L’allenatore della Juventus, lo squalificato Antonio Conte, ordina al commissario tecnico della Nazionale come allenare i suoi giocatori. E Prandelli obbedisce. Per loro allenamento differenziato. Questa foto, con i cinque juventini, è l’emblema del nostro Paese dove sempre esisteranno corsie preferenziali.

È l’Italia dei figli dei figliastri. È l’immagine di un Paese a diverse velocità: da un lato l’Italia dei garantiti e dei raccomandati; dall’altro quella dei figli di nessuno. E già che volete che sia. In fondo è calcio, pallone, in un articolo peraltro scritto da chi Juventus non tifa, anzi. Ma questa fotografia, dei cinque giocatori juventini che si allenano in disparte in Nazionale, è l’emblema dell’Italia. Della stessa Italia dei Fiorito (sì, lo so, Fiorito ruba).

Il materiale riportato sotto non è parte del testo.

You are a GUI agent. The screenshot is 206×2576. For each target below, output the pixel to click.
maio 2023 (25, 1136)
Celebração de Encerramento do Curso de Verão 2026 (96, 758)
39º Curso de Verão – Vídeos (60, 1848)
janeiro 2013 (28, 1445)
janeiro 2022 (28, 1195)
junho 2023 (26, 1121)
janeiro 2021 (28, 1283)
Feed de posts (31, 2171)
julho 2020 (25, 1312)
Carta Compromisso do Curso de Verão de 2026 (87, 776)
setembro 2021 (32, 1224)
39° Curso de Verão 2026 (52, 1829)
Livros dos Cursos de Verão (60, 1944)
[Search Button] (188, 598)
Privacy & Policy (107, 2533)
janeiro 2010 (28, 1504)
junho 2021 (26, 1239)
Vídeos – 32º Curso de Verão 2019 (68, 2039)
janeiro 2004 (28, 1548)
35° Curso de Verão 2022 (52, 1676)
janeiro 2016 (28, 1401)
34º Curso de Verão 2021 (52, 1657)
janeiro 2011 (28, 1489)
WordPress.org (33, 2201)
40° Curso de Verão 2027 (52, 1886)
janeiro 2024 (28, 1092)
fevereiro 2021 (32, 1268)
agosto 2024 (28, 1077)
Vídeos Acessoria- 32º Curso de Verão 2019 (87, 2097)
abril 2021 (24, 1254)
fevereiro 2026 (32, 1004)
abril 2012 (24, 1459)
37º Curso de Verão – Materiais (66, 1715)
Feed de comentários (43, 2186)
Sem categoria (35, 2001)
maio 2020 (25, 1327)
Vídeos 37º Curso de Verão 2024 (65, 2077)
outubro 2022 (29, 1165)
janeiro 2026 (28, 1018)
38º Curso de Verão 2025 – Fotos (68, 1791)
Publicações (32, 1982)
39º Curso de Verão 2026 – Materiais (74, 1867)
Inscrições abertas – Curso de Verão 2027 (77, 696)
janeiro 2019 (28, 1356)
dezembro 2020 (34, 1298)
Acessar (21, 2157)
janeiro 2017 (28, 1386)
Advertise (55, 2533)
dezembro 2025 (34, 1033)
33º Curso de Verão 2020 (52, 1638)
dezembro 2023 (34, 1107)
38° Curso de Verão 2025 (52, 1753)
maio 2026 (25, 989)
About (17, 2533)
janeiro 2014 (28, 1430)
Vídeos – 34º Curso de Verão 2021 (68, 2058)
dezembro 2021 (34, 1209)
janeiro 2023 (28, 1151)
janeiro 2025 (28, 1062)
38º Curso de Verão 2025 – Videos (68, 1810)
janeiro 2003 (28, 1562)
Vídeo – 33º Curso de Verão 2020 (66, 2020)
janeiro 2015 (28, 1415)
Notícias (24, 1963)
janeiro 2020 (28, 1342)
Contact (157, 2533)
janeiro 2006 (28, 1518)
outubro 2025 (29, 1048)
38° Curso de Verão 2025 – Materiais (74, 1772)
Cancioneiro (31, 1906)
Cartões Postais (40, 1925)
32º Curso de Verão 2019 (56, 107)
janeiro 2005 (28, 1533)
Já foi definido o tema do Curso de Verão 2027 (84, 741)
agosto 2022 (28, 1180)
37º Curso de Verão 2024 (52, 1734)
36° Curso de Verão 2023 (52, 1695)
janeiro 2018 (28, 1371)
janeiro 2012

È l’Italia che porta la firma di Cesare Prandelli, il commissario tecnico che prende ordini al telefono da un allenatore di club, quell’Antonio Conte peraltro squalificato dalla giustizia sportiva per la vicenda del calcio scommesse.

Antonio Conte ha alzato il telefono e ha “suggerito” a Prandelli come allenare i suoi. Se proprio li desidera nella sua Nazionale. L’obbediente commissario tecnico ha preso carte e penna e annotato tutto. E si è comportato di conseguenza. Un comportamento certificato, messo nero su bianco, in un articolo de La Stampa, quotidiano della famiglia Agnelli, juventino nell’anima. Basta leggere l’articolo dell’inviato da Coverciano, dov’è in ritiro la Nazionale. Titolo: «Prandelli e il “codice Conte”: i bianconeri lavorano a parte».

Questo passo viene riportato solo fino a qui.